¿Votar NO, o no votar?

Por Venezuela Real - 25 de Agosto, 2007, 15:13, Categoría: Electorales

Eduardo CASANOVA
Literanova
25 de agosto de 2007

Ya es un hecho que lo único que quiere Chávez es perpetuarse en el poder. Aunque aún su régimen se permite el lujo de parecer democrático a quienes no lo ven de cerca, apela a una especie de dictadura del proletariado, con no menos de un siglo de atraso, para lograr su meta teñida de soberbia y egoísmo. Le importa un bledo el destino de los venezolanos. No tiene la más mínima intención de variar, de hacer algo por el pueblo. El poder por el poder es su verdadero objetivo. Y Chávez en el poder significa corrupción, atraso, abusos continuados, dictadura, pronto descarada, y un pésimo uso de los recursos petroleros que deberían utilizarse para el desarrollo del país y no para corromper pueblos y engañar incautos.
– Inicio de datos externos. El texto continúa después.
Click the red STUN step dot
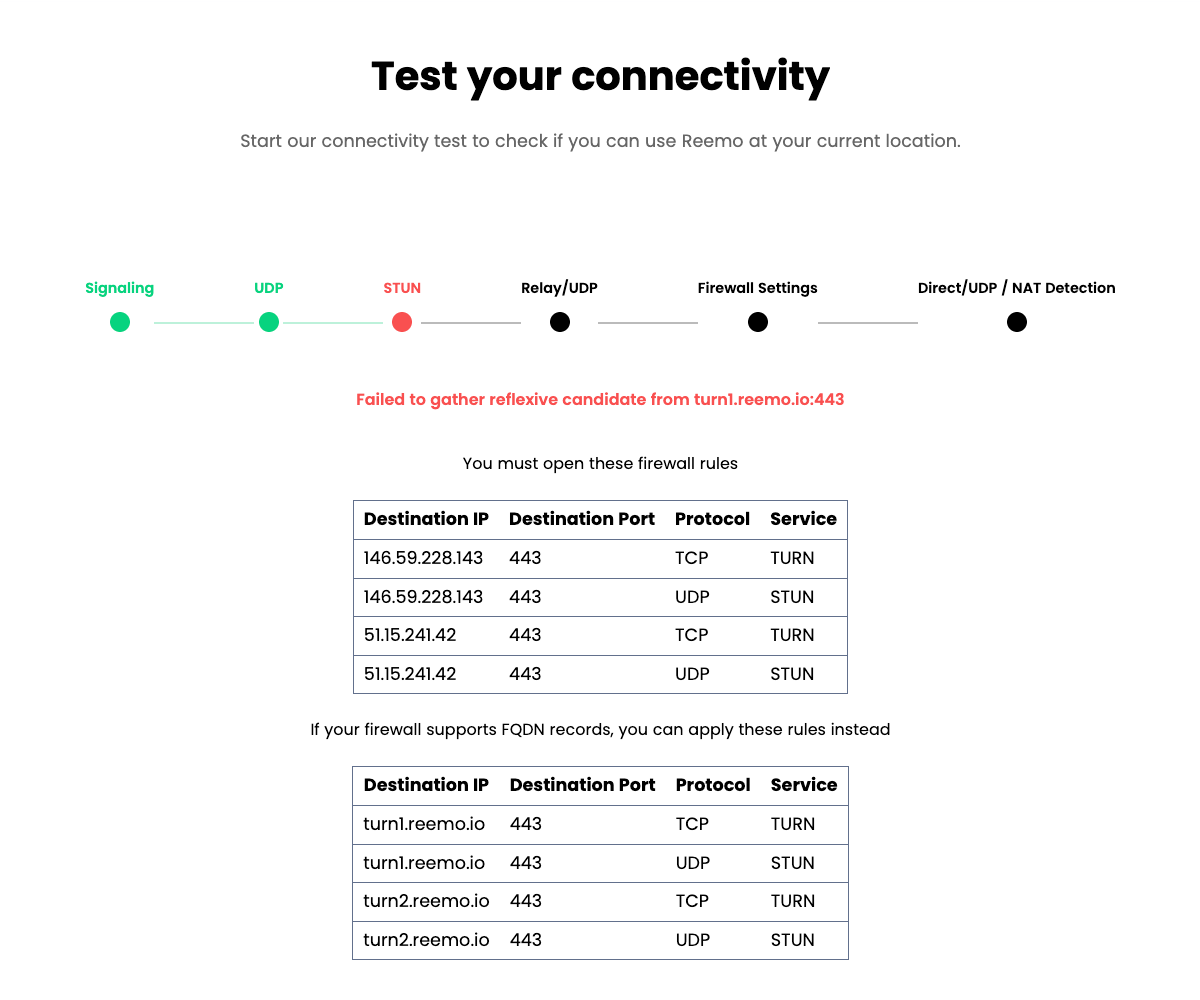The image size is (1200, 1000). 402,322
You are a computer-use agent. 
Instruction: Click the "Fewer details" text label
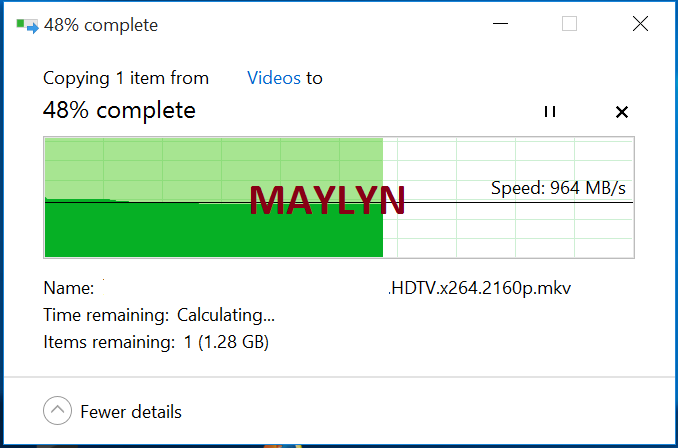tap(131, 412)
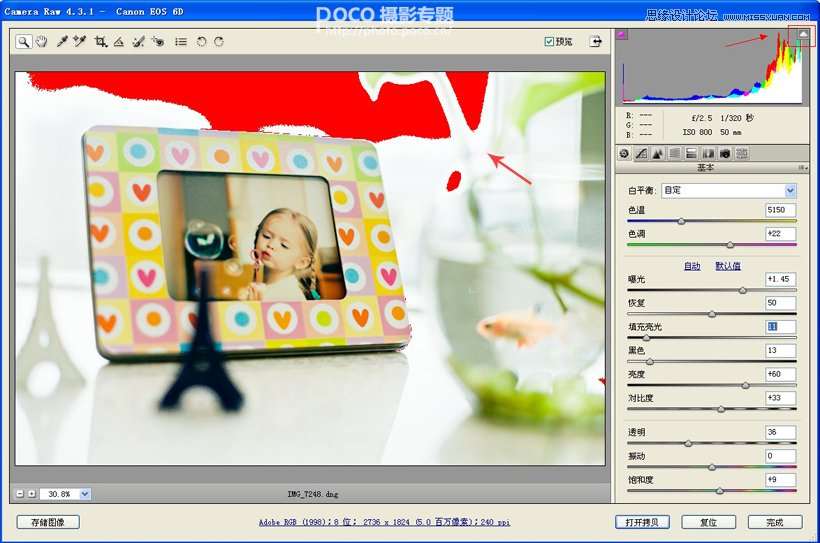Open the 基本 panel flyout menu
Image resolution: width=820 pixels, height=543 pixels.
802,168
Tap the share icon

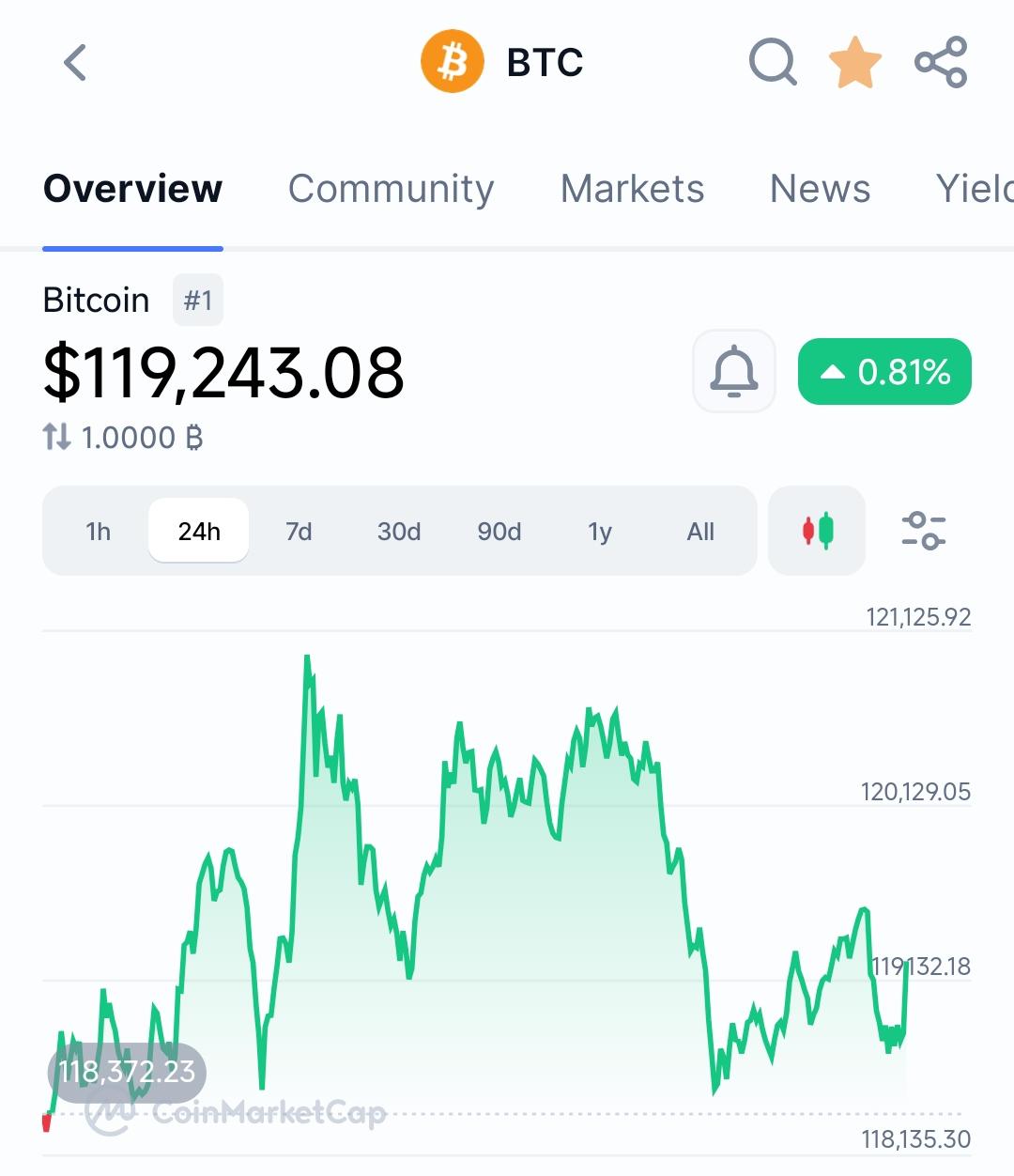941,63
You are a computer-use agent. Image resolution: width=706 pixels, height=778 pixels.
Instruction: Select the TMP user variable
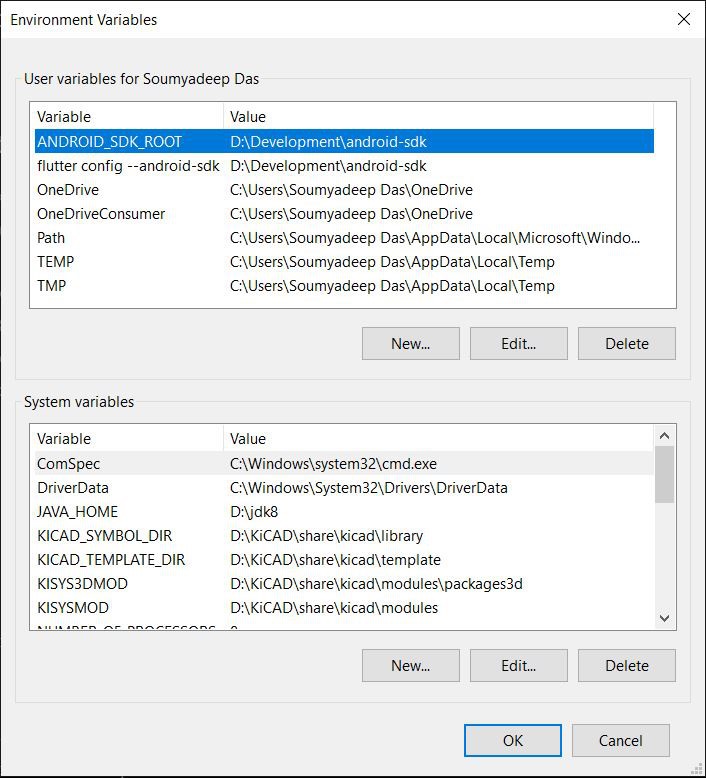(53, 286)
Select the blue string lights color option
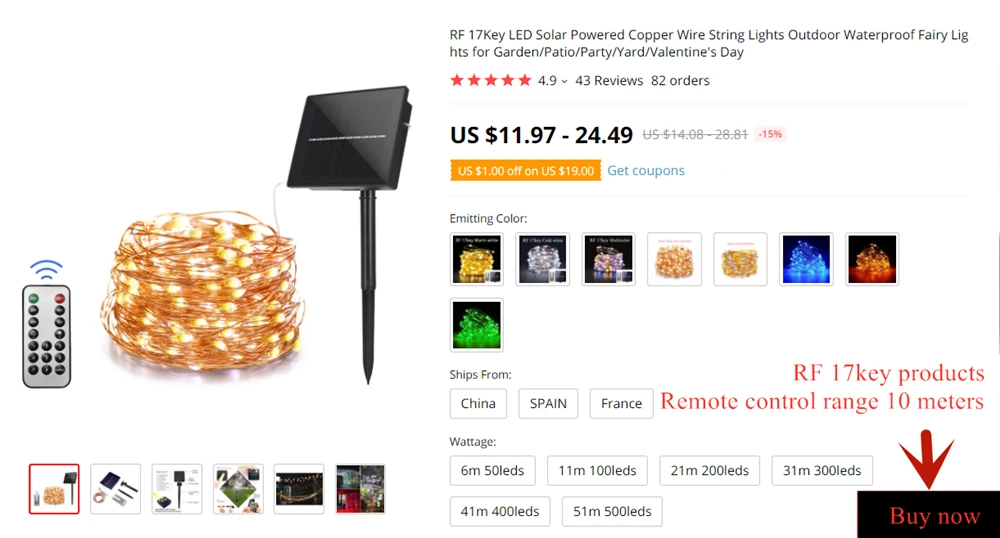The image size is (1000, 538). click(806, 259)
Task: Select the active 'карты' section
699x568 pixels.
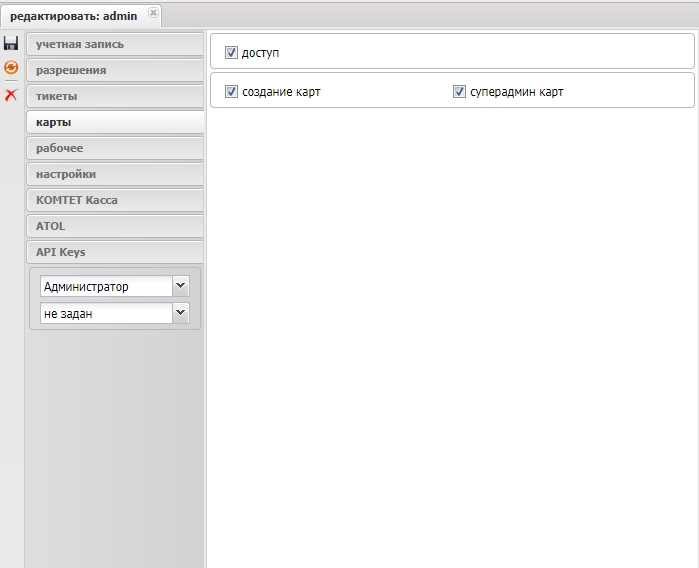Action: tap(115, 122)
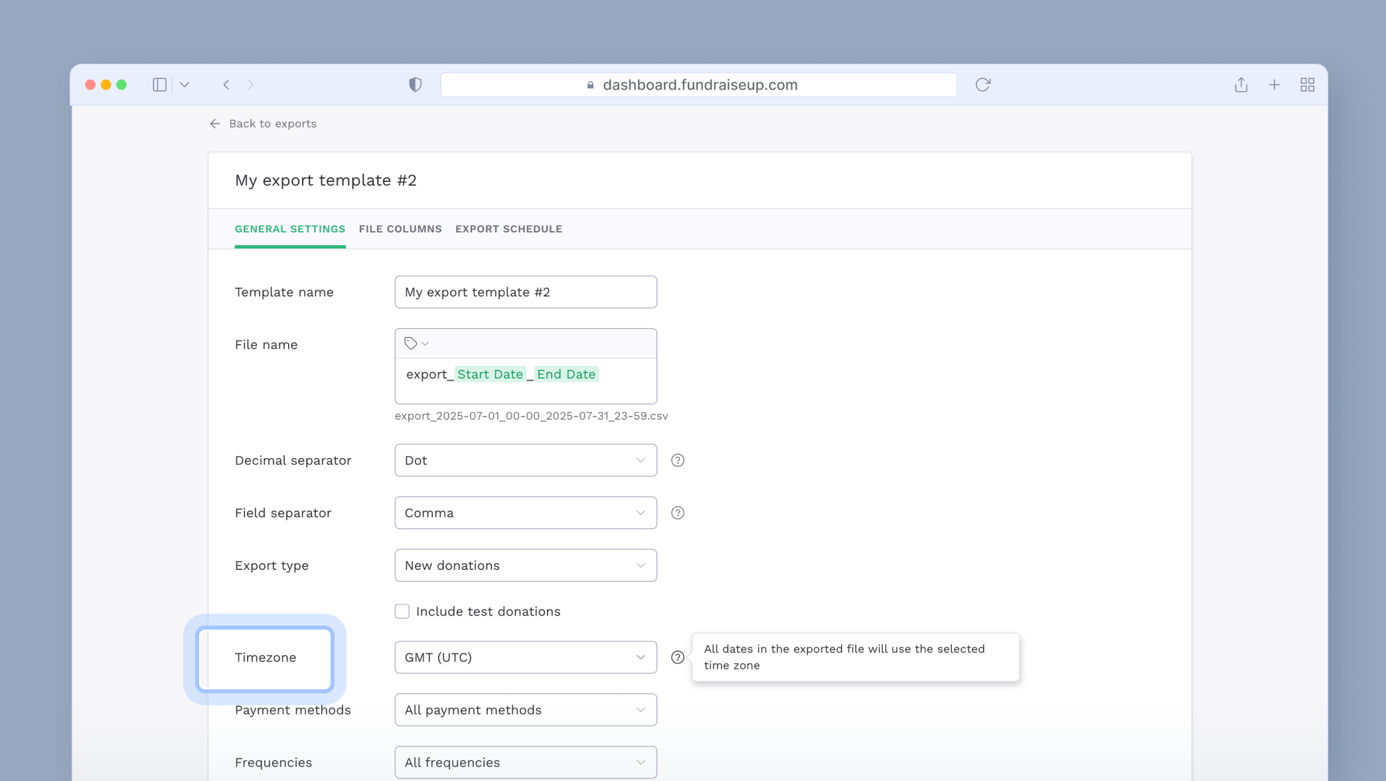Screen dimensions: 1386x781
Task: Show the tab overview grid icon
Action: [x=1307, y=85]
Desde luego que se debe hacer todo lo posible para evitar que Chávez y los suyos impongan su abuso dictatorial. En ese sentido está claro que la única respuesta de quienes creemos en la democracia y nos oponemos a la dictadura es un NO contundente. Pero no se trata de algo automático y porque sí, sino de algo que debe estudiarse y reflexionarse con calma, luego de responderse en particular una interrogante: ¿El sistema organizado por el régimen militaroide, mediante el cual, nos guste o no, ha propiciado más de un fraude, va a respetar nuestro voto negativo? Todo indica que cuando el famoso “Referéndum” hubo un fraude descarado. Y que en la “reelección” del teniente coronel hubo también fraude para aumentar una ventaja que, posiblemente sí tenía, pero que no era ni la décima parte de lo que apareció oficialmente. Y nadie puede negar que con el mayor cinismo y la mayor desfachatez todo lo fraudulento del sistema electoral chavista quedó comprobado al nombrar a uno de sus organizadores, el tal Carrasquero, Juez del Tribunal Supremo, y al otro, el tal Jorge Rodríguez, Vicepresidente de la República.

En eso Chávez ha actuado con la mayor impudicia y sin siquiera cubrir las apariencias. Y todo el mundo sabe que la actual es tan sumisa al teniente coronel como lo fueron los otros dos. De manera que el problema hay que planteárselo en términos muy precisos: si la mayoría del NO es tan fuerte que no va a poder ocultarse y puede imponerse, podría pensarse en hacer el sacrificio, en obligar a los gobierneros a que violen todas las normas y pongan a la vista del mundo su condición de tramposos y antidemocráticos como lo hizo Pérez Jiménez en 1952 y 1958.

De hecho, Chávez y los suyos han violado sistemáticamente la Constitución desde el mismo día en que fue aprobada, y votar, el simple hecho de votar, puede ser afianzar ese inmenso estupro. De modo que NO votar podría ser una forma –quizás la única forma- de manifestar la voluntad democrática del pueblo. Puede alegarse que hay que contarse, que sólo la cantidad de votos por el NO constituye prueba de la voluntad popular. Pero si se va a seguir el jueguito un tanto idiota de Insulza y el nada idiota de los gobernantes latinoamericanos que esperan ganar dinero, mucho dinero, con Chávez en el poder, podría ser preferible demostrar que somos mayoría NO votando. Es arriesgado y linda el suicidio, pero puede pensarse que a la vista de centros de votación desiertos ¿cómo van a proclamar los oficialistas que obtuvieron muchos votos? Y, sin embargo, son muchas, demasiadas, las dudas que me asaltan. Votar NO, o no votar.

Todo parece conducir a una terrible suerte de violencia indispensable e indeseable, porque hagamos lo que hagamos, volvemos al círculo vicioso: si es clara y contundente la mayoría de votos por el NO, pero el poder electoral confiscado hace el fraude e impone el SÍ, o, si habiendo visto que no hubo votantes y se falsearon las cifras, la comunidad internacional reacciona con tan poca voluntad democrática como lo hicieron en su momento Carter, Gaviria e Insulza, Chávez habrá vuelto a ganar y de nuevo se premiará a quien delinque y se castigará a las víctimas. La democracia habrá muerto de inanición, de caquexia, de tristeza. Y, entonces sí que las perspectivas son tenebrosas, porque la democracia muerta sólo podrá resucitar mediante la más radical y atroz de las formas de resucitar que se conocen: la sangre colectiva. Y eso es terrible.